Whether there is Hope in the Blessed
We proceed to the second article thus:
1. It seems that there is hope in the blessed. Christ was the perfect comprehensor from the moment of his conception, and he had hope, since it is said in his person in Ps.31:1: |In thee, O Lord, have I hoped,| as the gloss expounds it. There can therefore be hope in the blessed.
2. Again, just as to obtain blessedness is an arduous good, so is to continue in blessedness. Men hope to obtain blessedness before they obtain it. They can therefore hope to continue in blessedness after they obtain it.
3. Again, it was said in Art.3 of the preceding question that by the virtue of hope one can hope for blessedness for others as well as for oneself. Now in heaven the blessed hope for the blessedness of others, since otherwise they would not pray for them. There can therefore be hope in the blessed.
4. Again, the blessedness of the saints means glory of the body as well as of the soul. But it appears from Rev., ch.6, and also from what Augustine says in 12 De Gen. ad Litt.35, that the souls of the saints in heaven still await the glory of| the body. There can therefore be hope in the blessed.
On the other hand: the apostle says in Rom.8:24: |for what a man seeth, why doth he yet hope for?| The blessed enjoy the vision of God. There is therefore no place in them for hope.
I answer: if that which determines the species of a thing is taken away, its species is taken away, and it cannot continue to be of the same species, any more than a natural body whose form has been removed. Now hope, like the other virtues, derives its species from its principal object, as we said in Q.17, Arts.5 and 6, and in Pt. I, Q.54, Art.2, and its principal object is eternal blessedness as possible through divine help, as we said in Q.17, Arts.1 and 2. But a good which is arduous yet possible can be hoped for only when it belongs to the future. There cannot then be hope for blessedness when it is no longer future, but present. Hope, like faith, is therefore done away in heaven, and there can be neither hope nor faith in the blessed.
On the first point: although Christ was a comprehensor, and therefore blessed in the enjoyment of God, he was nevertheless a wayfarer in respect of the passibility of nature, while subject to nature. He could therefore hope for the glory of impassibility and immortality. But he would not do so by the virtue of hope, the principal object of which is not the glory of the body, but the enjoyment of God.
On the second point: the blessedness of the saints is called eternal life because the enjoyment of God makes them in a manner partakers of the divine eternity, which transcends all time. There is therefore no distinction of past, present, and future in the continuation of blessedness. Hence the blessed do not hope for the continuation of blessedness, but have blessedness itself, to which futurity is not applicable.
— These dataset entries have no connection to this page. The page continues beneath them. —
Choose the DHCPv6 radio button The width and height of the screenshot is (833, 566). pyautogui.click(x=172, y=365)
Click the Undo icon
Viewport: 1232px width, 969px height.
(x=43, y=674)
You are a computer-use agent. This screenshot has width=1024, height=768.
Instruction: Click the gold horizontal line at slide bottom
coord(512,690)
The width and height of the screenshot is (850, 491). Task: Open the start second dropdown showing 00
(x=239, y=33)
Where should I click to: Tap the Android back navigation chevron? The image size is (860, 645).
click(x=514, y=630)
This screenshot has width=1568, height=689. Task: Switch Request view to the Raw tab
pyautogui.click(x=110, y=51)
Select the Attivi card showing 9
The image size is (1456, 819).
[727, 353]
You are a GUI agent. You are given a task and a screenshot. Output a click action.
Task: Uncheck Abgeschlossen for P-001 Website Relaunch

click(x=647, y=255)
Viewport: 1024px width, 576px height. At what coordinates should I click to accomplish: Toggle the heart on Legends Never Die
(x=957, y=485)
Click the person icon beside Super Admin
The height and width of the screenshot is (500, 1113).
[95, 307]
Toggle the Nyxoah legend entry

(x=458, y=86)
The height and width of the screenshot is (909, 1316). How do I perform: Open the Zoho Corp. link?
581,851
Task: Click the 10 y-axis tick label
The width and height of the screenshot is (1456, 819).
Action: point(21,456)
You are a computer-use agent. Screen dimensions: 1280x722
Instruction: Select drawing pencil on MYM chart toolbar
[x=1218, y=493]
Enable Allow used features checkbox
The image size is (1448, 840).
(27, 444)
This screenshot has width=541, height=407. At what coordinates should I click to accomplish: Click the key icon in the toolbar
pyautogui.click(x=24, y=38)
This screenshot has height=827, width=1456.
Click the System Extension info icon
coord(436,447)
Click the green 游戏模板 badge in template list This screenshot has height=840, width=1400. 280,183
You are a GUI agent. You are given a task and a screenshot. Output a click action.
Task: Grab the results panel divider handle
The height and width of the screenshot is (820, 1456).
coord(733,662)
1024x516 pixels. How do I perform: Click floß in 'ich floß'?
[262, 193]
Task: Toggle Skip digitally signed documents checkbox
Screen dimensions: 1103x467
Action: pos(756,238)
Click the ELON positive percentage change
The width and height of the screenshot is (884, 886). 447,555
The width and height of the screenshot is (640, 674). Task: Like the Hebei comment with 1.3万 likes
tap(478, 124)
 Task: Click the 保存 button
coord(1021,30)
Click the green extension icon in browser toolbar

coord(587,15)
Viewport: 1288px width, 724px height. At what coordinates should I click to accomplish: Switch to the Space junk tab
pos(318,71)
On the third point: so long as the virtue of hope endures, it is by the same hope that one hopes for blessedness for oneself and for others. But when the hope with which the blessed hoped for blessedness for themselves is done away, they hope for blessedness for others by the love of charity, rather than by the virtue of hope. In a similar way, although one who has charity loves both God and his neighbour with the same charity, one who does not have charity can love his neighbour with a different kind of love.
On the fourth point: hope is a theological virtue which has God as its principal object. The principal object of hope is therefore the glory of the soul which consists of the enjoyment of God, not the glory of the body. Moreover, although glory of the body is arduous in relation to human nature, it is not arduous to one who has glory of the soul; not only because glory of the body is comparatively less than glory of the soul, but because one who has glory of the soul already possesses the sufficient cause of glory of the body.